Seamans is well versed on mosquitoes. A former past president of the Georgia Mosquito Control Association, he is currently secretary/treasurer on the board of directors.
      Statesboro has been fortunate in that the mosquito invasion hasn't reached proportions such as areas like Valdosta have seen, he said.
      And while the pests are, well, pesky, the trade-off - more rain - is beneficial, said Bulloch County Agent Wes Harris.
      Bulloch County has seen more rainfall this May than any other May since 1989, he said.
      "We have a lot of standing water in places, and areas that are holding water that haven't been before," Harris said.
      The rainfall is replenishing the aquifer and helping farmers, but helping the mosquito population boom as well, he said.
      "I don't think it is as big a deal around here as it is in Atlanta," said Bill Moore, area branch manager for Yates-Astro.
      Empty houses in foreclosure pose a delight for mosquitoes but a hassle for citizens wanting to be outside - those empty and unattended swimming pools are breeding grounds.
      Green algae filled pools full of frogs and skeeters" are making the common summertime problem worse, he said.
      Also, "we didn't have a really cold winter," which helped keep those dormant mosquito eggs nice and warm, he said.
      Seamans said city workers spray the entire city once monthly, and then go back to areas where people complain about the buzzing bloodsuckers. The city is divided into seven zones and it takes seven days - one day for each zone - to spray. The best time to get a maximum kill is between 5:30 and 9:30 p.m., he said.
      Moore said pest control companies use ultra low volume misting, applied when mosquitoes are most active, for at least a couple of days in a row to provide a couple weeks' relief.
      There are also other options for mosquito control, said Vicki Anderson whose family owns Anderson's General Store.
      A popular product is the Mosquito Magnet, which uses a propane tank. The propane is converted to carbon dioxide, which mimics human breath and lures mosquitoes to a trap, where they die of dehydration.
      Then there are products like Mosquito-B-Gon, which attaches to your garden hose and keeps your yard mosquito free for a couple of weeks after application.
      There are always the citronella products, candles, oils and even pins that can be worn to ward off the itch-inspiring pests, she said.
Seamans also encouraged people to "flip and tip." This means flipping over anything that could hold rainwater, which provides new breeding grounds for mosquitoes, and tipping over any container that is holding water.
      Currently, people who offer pest control services don't have to be certified, Moore said, but there is talk about certification being required in the future.

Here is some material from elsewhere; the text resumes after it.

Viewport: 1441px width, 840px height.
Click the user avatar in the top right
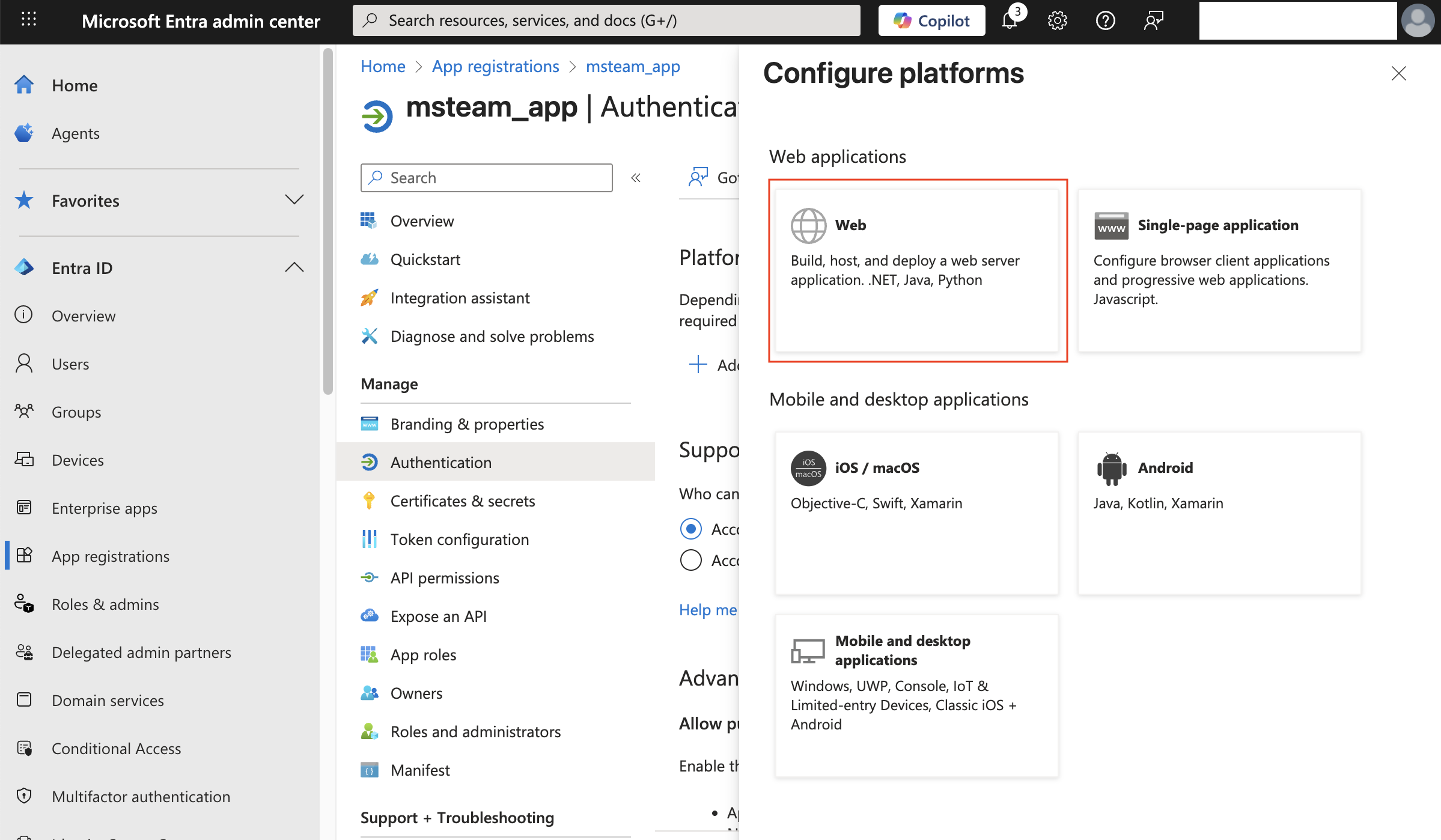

      Seamans said he and his workers train for three days annually in Athens, learning about new mosquito control products and techniques.
      The products used by homeowners are safe and effective, Harris said. They are biologically based and can be used without fear of harming fish or other water life, except the mosquito larvae, of course.
      Bug lights work well, too, he said.
      Anderson went a step further with mosquito control, reminding people that fly and insect sprays used on horses works well on dogs and cats, too.